Review: ‘The Blue Line’ by Ingrid Betancourt
The horrors of a dictatorship may never disappear, at least not for every victim. That is one conclusion drawn in The Blue Line, the first novel by Ingrid Betancourt. A former Colombian presidential candidate, Betancourt has previously written of her traumatic experiences as a six-year hostage of the FARC in the bestselling book Even Silence Has an End. In her latest work she chooses the Dirty War in Argentina as her setting, and this fictional account of what her protagonist Julia survives in that country’s secret torture chambers is absolutely harrowing.
Yet the novel doesn’t only explore the weight of the past: it also traces what happens to Julia, her husband Theo, her son Ulysses, her family and her friends several years later, as they grapple with the present. The story opens in Connecticut in 2006, when Julia begins to have a vision of a couple, a naked man and a beautiful woman who “is carefully applying her makeup, her graceful neck bent forward to bring her face closer to the mirror covering the wall.” The reader won’t understand the significance of this scene until many pages later, but through flashbacks one learns that Julia and her grandmother have the gift of the “inner eye.”
“Our gift lets us go forward or backward while everyone else is caught in the present,” grandmother Mama Fina explains.

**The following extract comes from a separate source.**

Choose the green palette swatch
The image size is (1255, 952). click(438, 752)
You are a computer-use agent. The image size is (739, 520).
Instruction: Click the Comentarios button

Betancourt writes these scenes so comfortably that the reader accepts this element of magical realism without hesitation.
Less understandable is Julia’s attachment to self-absorbed political activist Theo d’Uccello, whom she meets as a young woman in Argentina: “He had an opinion on every subject under the sun, because even when his knowledge of something was superficial, he could support it with convincing remarks.” Betancourt skillfully elaborates how Julia and Theo become involved in the opposition to Argentina’s military junta. Eventually, Julia and Theo are “disappeared” with other political prisoners. The author writes convincingly hellish scenes, such as when an officer nicknamed El Loco prepares Julia for electric shock by tying her toes with wires to a bed. Once the torture starts, “A black hole, and then her whole being shattered under the pressure of millions of needles speeding through her veins in an endless circuit running from her head to her toes and back again.”
Although Betancourt’s captivity with terrorists in the Colombian jungle was not the same as Julia’s, the loss of freedom and control over one’s own body and movements certainly has parallels. That an author who underwent so many years of suffering would choose to immerse herself in yet another terrible chapter of human history is thought-provoking.
With more flashbacks and flash forwards, Betancourt creates a complex, often disturbing story. After they are released from prison and leave Argentina, Theo never tries to track down Julia — or their child. Years later, when father, mother, and son are together, Ulysses asks, “We’d like to know why you didn’t look for us. My mother spent thirty years searching the whole world for you.” But the real unanswered mystery is why an intelligent, astute woman like Julia would sacrifice so much of her own happiness to hunt for Theo and later reunite with him in an unhappy marriage. Her loyalty is repaid by Theo having an affair with the young woman from Julia’s vision, who turns out to have mysterious connections to Argentina. Out of that affair comes a cloak-and-dagger plot development that is unfortunately less convincing than the novel’s magical realism.
Readers expecting a note of redemption toward the end of the book will also be in for a disappointment. Haunted by his own torture and his brother Gabriel’s execution, Theo “had spent thirty years driven by hatred, obsessed with revenge. Even Julia hadn’t been able to set him free.” But despite any unevenness, the power of the book lies in Betancourt’s ability to remind readers of the real cost of atrocity, in this case perpetuated by the state, and to resurrect a sense of moral outrage. In the The Blue Line, freeing one’s self from past trauma often seems tragically out of reach.
Laura Albritton is a writer in Miami.